Action item
Skip the pictures. Transcribe the rest of the data below without changing a word.

Data extracts
+--

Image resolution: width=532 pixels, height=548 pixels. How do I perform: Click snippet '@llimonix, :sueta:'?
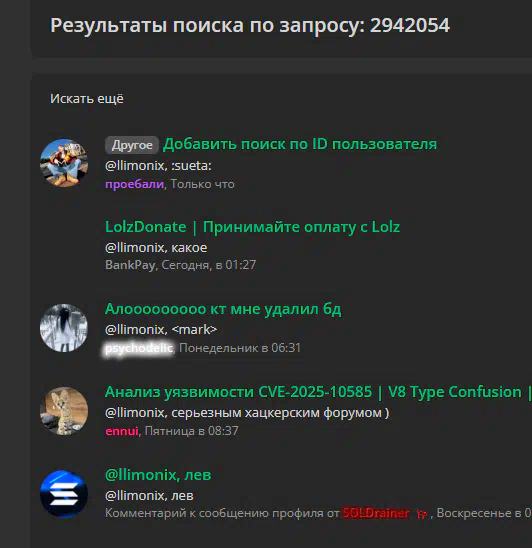point(158,166)
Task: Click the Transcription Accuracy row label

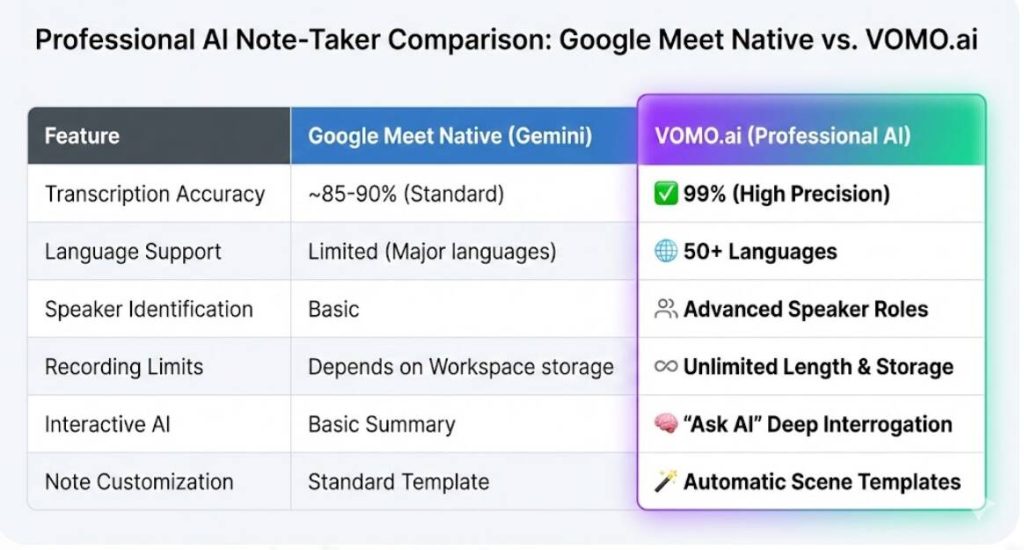Action: click(x=155, y=194)
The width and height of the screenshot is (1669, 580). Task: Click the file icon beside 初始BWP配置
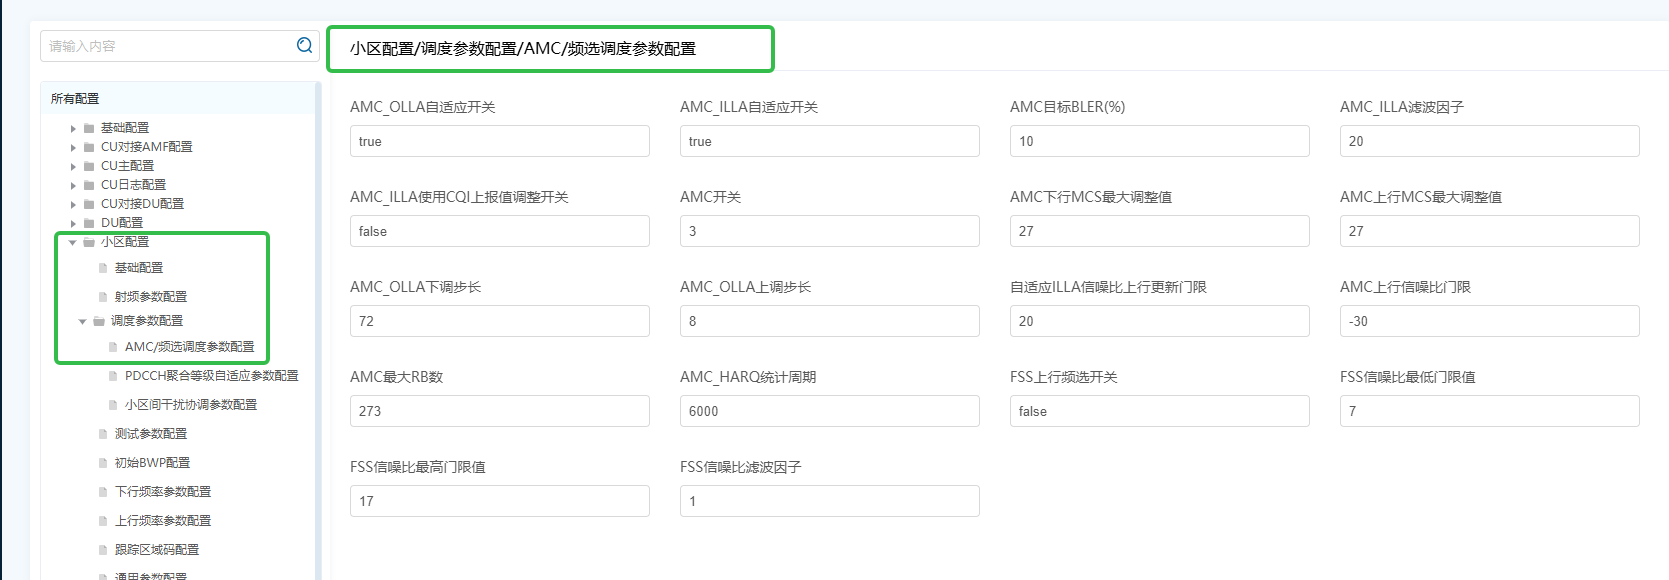(x=103, y=463)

+--

Task output
Image resolution: width=532 pixels, height=548 pixels. How do I perform: Click snippet '@llimonix, :sueta:'?
point(158,166)
Task: Click the Transcription Accuracy row label

Action: click(x=155, y=194)
The width and height of the screenshot is (1669, 580). Task: Click the file icon beside 初始BWP配置
(x=103, y=463)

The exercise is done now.